Met zijn nieuw realisme poogt Gabriel recht te doen aan de complexiteit van onze werkelijkheid. Zijn uitgangspunt is daarbij steeds dat ‘gedachten over feiten met evenveel recht bestaan als de feiten waarover we nadenken’ (Gabriel 2014). In de twee vervolgen op Waarom de wereld niet bestaat trekt Gabriel de lijn uit dat boek door naar nieuwe problemen. In Waarom we vrij zijn als we denken laat hij zien waarom hersenwetenschappers als Dick Swaab het bij het verkeerde eind hebben, en we niet tot ons brein te reduceren zijn. In De zin van denken betoogt hij dat we denken niet moeten beschouwen als het verwerken van informatie, maar als een zesde zintuig.

Die Zeit vatte het denken van Gabriel al eens onder de noemer ‘hogesnelheidsfilosofie’. Dit geldt bij uitstek voor zijn publieksfilosofische werk, dat zeer vlot geschreven is, maar waarin het soms lastig is de precieze systematische lijn te vatten. In dit essay leg ik aan de hand van Waarom de wereld niet bestaat de kerngedachte van zijn filosofie bloot en schets ik de systematische lijn die door zijn denken loopt. Nieuw realisme is daarbij de centrale term, die hij ontwikkelt in contrast met metafysica en constructivisme.

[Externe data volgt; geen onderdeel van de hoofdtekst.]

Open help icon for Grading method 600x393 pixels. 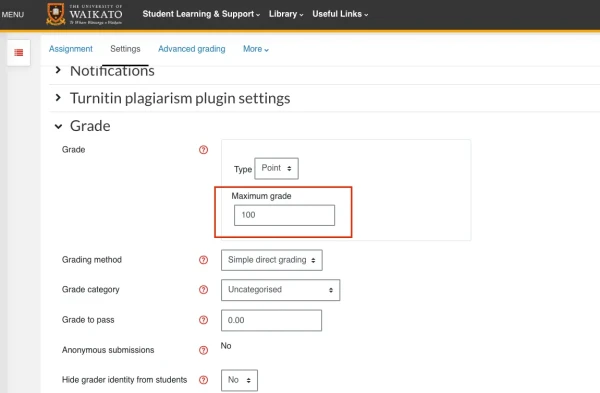pyautogui.click(x=204, y=260)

Waarom draken, dromen en King Kong bestaan

In Waarom de wereld niet bestaat introduceert Markus Gabriel zijn positie aan de hand van een simpel voorbeeld. Twee mensen kijken tegelijkertijd vanuit verschillende posities naar de vulkaan Vesuvius. Wat is nu het reëel bestaande in deze situatie? Een metafysicus zou zeggen dat er maar één echt object is, namelijk de vulkaan zelf. De waarnemingen van persoon A en B zijn illusoir. Volgens de radicale constructivist zijn er twee echte objecten, namelijk de waarneming van persoon A en de waarneming van persoon B. Er is geen vulkaan onafhankelijk van de waarnemingen. Gabriel positioneert zijn nieuw realisme tussen deze twee uitersten in. In het voorbeeld van de Vesuvius zijn er volgens het nieuw realisme drie reëel bestaande objecten: de waarneming van persoon A, de waarneming van persoon B en de Vesuvius zelf. Natuurlijk worden de posities van de metafysicus en de radicale constructivist hier wat gechargeerd neergezet door Gabriel. Dat dient in de eerste plaats het retorische doel om zijn nieuw realisme als redelijk alternatief tussen deze twee op zichzelf nogal absurd klinkende posities in te zetten. Het door Gabriel gebruikte schoolvoorbeeld van de metafysicus is Stephen Hawking. Volgens deze bekende natuurkundige zijn alle vragen op te lossen door de natuurkunde, en is de natuur dus het enige dat echt bestaat. Gedachtes zijn op zijn best volledige van de werkelijkheid afhankelijke epifenomenen. Alleen het materiële bestaat echt en in die zin zou de metafysicus in het bovenstaande voorbeeld dus zeggen dat alleen de vulkaan écht bestaat. Het schoolvoorbeeld van de constructivist is Immanuel Kant, volgens wie de werkelijkheid zoals wij die kennen geconstrueerd wordt door een combinatie van onze waarneming en ons verstand. Volgens Kant is er wel een Ding an sich dat ten grondslag ligt aan de vulkaan uit het bovenstaande voorbeeld, maar de vulkaan als zodanig is een menselijke constructie.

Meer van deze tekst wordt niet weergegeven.